The Cube Farm is networked with a main router, hostname Milo, connecting the inside network 192.168.0.0 to the ISP. This serial connection between Milo and the ISP is networked using the 10.1.1.0 network. This can be seen in the topology diagram.

The Milo router is configured using a very basic configuration setup. Although a basic configuration is easy to troubleshoot, it allows for many faults and security issues for the corporate inside network. The configuration has the default cisco password, and no service password-encryption enabled. This allows anyone who views the running configuration to see the password in plain text, as well as being a very easy password to discover by potential attackers. 

Using IGRP to make the internal network addresses routeable by the ISP router and beyond is a serious security risk, as it provides anyone access into the internal network.  With access to the internal company network, an attacker can gather information easily about the configuration typology, the networking equipment in use, as well as any potential security flaws which can be more easily exploited. 
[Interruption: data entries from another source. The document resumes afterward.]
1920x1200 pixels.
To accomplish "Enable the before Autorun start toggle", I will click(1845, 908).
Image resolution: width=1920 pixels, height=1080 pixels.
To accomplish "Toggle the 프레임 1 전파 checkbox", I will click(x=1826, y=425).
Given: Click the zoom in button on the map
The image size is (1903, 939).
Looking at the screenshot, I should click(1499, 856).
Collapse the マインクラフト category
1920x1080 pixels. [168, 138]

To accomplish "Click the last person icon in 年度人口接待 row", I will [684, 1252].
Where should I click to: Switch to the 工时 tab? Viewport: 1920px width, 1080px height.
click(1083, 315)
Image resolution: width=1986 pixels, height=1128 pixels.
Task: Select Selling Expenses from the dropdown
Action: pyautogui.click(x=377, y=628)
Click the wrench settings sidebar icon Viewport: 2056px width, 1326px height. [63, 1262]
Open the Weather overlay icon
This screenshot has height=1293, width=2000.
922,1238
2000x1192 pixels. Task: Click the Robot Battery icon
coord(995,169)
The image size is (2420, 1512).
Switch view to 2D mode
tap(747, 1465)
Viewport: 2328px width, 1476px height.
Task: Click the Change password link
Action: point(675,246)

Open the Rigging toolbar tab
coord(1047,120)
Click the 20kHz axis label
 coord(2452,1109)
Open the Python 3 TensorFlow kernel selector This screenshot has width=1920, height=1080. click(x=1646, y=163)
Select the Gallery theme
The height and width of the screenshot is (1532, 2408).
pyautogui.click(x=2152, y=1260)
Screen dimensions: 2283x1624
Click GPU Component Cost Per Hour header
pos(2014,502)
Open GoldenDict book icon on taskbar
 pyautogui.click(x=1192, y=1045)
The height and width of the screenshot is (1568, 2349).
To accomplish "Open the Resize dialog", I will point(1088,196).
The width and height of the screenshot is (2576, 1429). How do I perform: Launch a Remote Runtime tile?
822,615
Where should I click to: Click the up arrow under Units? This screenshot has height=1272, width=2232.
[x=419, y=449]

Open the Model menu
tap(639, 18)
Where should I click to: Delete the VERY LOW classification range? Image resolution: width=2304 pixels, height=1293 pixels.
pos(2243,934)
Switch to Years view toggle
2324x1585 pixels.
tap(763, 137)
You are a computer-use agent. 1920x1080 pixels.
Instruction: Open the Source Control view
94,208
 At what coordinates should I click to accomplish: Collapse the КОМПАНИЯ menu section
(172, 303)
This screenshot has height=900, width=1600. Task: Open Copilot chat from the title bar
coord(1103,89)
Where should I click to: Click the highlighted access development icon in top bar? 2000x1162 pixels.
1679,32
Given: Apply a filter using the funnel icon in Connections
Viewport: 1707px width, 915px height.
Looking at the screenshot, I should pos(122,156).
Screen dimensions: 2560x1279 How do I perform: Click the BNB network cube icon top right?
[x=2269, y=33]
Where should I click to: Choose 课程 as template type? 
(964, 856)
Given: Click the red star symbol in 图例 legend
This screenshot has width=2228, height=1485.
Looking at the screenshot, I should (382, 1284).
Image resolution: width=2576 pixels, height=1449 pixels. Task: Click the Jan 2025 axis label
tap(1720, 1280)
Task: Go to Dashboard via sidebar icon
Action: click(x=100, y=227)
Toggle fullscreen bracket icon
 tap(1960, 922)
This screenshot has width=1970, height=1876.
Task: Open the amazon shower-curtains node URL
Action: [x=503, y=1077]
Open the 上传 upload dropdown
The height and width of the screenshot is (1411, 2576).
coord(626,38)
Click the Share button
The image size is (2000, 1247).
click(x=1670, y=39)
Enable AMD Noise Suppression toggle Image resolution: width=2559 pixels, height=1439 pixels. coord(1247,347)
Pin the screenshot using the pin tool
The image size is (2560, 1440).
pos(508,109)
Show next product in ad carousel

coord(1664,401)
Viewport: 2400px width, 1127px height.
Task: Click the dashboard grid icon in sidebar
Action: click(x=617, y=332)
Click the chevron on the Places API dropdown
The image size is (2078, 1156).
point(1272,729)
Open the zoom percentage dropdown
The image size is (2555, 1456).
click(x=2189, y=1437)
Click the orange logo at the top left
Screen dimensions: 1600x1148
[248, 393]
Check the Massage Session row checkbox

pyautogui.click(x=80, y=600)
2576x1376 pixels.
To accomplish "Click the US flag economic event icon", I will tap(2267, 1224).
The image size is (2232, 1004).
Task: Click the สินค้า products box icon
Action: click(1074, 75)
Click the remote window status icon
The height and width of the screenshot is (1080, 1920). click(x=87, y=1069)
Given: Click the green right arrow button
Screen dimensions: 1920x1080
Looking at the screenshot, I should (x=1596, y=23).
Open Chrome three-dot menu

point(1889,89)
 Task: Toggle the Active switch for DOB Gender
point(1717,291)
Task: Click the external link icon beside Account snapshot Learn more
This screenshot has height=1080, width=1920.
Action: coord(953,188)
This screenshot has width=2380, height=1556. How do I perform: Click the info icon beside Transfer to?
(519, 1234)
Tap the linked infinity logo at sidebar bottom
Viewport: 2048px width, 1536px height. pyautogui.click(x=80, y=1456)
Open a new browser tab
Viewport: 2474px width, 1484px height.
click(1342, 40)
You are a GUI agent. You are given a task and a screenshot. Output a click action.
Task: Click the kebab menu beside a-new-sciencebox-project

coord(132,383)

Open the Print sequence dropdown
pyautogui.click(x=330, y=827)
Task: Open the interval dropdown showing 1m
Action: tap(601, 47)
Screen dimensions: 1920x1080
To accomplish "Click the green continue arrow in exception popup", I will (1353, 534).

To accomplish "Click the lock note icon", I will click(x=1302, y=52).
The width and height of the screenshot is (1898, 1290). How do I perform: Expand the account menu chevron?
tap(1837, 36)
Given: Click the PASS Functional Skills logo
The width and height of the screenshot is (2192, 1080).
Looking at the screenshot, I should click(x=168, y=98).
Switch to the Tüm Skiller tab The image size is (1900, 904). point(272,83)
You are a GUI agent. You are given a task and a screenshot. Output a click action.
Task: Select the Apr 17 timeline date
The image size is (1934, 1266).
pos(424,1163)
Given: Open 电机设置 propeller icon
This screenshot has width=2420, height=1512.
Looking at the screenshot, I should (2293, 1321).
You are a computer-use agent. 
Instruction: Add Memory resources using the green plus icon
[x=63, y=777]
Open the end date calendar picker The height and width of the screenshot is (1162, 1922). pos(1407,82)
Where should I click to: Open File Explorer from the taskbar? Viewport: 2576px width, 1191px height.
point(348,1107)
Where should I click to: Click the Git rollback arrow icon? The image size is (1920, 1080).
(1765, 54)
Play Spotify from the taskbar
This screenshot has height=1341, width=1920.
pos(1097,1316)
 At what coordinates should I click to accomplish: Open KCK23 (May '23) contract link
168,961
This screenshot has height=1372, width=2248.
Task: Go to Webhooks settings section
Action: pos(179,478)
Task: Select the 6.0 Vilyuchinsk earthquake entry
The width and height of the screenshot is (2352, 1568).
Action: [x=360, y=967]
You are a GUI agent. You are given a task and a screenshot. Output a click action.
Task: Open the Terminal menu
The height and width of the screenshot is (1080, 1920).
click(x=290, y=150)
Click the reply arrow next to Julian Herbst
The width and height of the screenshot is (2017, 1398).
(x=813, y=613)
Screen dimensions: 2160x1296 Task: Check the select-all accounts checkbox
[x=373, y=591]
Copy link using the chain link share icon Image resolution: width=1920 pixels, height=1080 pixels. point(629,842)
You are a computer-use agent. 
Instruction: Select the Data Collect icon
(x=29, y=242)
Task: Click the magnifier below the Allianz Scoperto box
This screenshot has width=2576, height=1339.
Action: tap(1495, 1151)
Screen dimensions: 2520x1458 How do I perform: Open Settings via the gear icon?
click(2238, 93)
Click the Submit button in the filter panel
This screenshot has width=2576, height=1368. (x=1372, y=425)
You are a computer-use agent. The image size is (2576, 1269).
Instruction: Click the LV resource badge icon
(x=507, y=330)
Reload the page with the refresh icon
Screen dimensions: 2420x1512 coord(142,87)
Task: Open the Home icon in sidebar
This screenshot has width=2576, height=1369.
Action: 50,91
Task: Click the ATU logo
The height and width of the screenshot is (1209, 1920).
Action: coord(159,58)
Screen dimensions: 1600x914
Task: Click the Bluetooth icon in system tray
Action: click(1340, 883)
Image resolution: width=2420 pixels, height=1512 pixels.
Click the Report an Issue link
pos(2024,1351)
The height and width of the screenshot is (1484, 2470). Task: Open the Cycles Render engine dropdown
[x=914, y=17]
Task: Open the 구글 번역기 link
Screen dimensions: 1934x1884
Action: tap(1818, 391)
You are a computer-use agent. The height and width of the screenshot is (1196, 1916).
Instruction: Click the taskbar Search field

The routing protocol which is used between the Milo router and the ISP is IGRP. This is an outdated routing protocol which has been replaced by EIGRP. (The cost of IGRP between the routers is 5, which is very minimal and in this case useful). IGRP does not support classless routing, which currently may not be needed, yet might be needed in the future based on company growth.

There is no security on the VTY lines and no timeout on telnet access. This is the most major issue of the configuration because it enables anyone to telnet into the router where they could easily change the router configuration for their benefit.  Furthermore, the lack of access control lists means that there are no restrictions on the IP addresses can telnet into the Router. 

Furthermore, there is an SNMP community string enabled which has read-only and read-write permission but no host logging the information.  One large security issue, is that the passwords on the SNMP community strings are very rudimentary, and discovering these passwords could allow a hacker to change the router's configuration and compromise the network easily.  Logging has been set to console, which could create a slower bandwidth because of the constant debugging and logging to the console.